Among others outside Chewy and Walmart, Petco faired best with its online prices — only two percent higher than Amazon — followed by Nordstrom, five percent higher; Petsmart, six percent; Home Depot, 10 percent; Best Buy, 13 percent; Target, 15 percent; Walgreens, 27 percent; Wayfair, 37 percent; Macy’s 38 percent; and CVS, 53 percent.

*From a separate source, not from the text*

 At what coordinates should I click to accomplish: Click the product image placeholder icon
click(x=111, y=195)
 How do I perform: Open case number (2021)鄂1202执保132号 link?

Retailers have been raising prices to offset inflationary pressures and Amazon’s profits have lately seen significant erosion amid a post-pandemic slowdown.
A recent Evercore ISI survey data reported by The Wall Street Journal showed the percentage of Amazon customers who report being “extremely” or “very satisfied’ fell this year to 79 percent, recovering from 65 percent during the pandemic but still down from a high of 88 percent nearly a decade ago. The decline was attributed to customer service issues, such as late packages.
A JungleScout survey from earlier this year found Amazon maintaining its e-commerce dominance over Walmart in nearly all categories, although 57 percent of consumers who responded said they are more likely to shop Walmart for groceries, compared with 15 percent for Amazon. JungleScout said Walmart’s grocery preference is “a byproduct of its brick-and-mortar presence and reputation for low prices.”
Still, Consumer Intelligence Research Partners found earlier this year that among Americans who have been Prime members for at least two years, nearly 98 percent keep renewing.
- Profitero reveals lowest-priced U.S. retailers heading into the holidays – Profitero
- Amazon’s Customer Satisfaction Slips With Shoppers – The Wall Street Journal
- Amazon vs. Walmart: The Growth & Future of Ecommerce – JungleScout
- Amazon layoffs could make its customer experience problem worse – Insider Intelligence
- Walmart’s customers love its low prices but still have gripes – RetailWire
DISCUSSION QUESTIONS: Is price still the primary reason consumers choose to shop on Amazon? Is being the low price leader critical to Amazon’s ongoing success?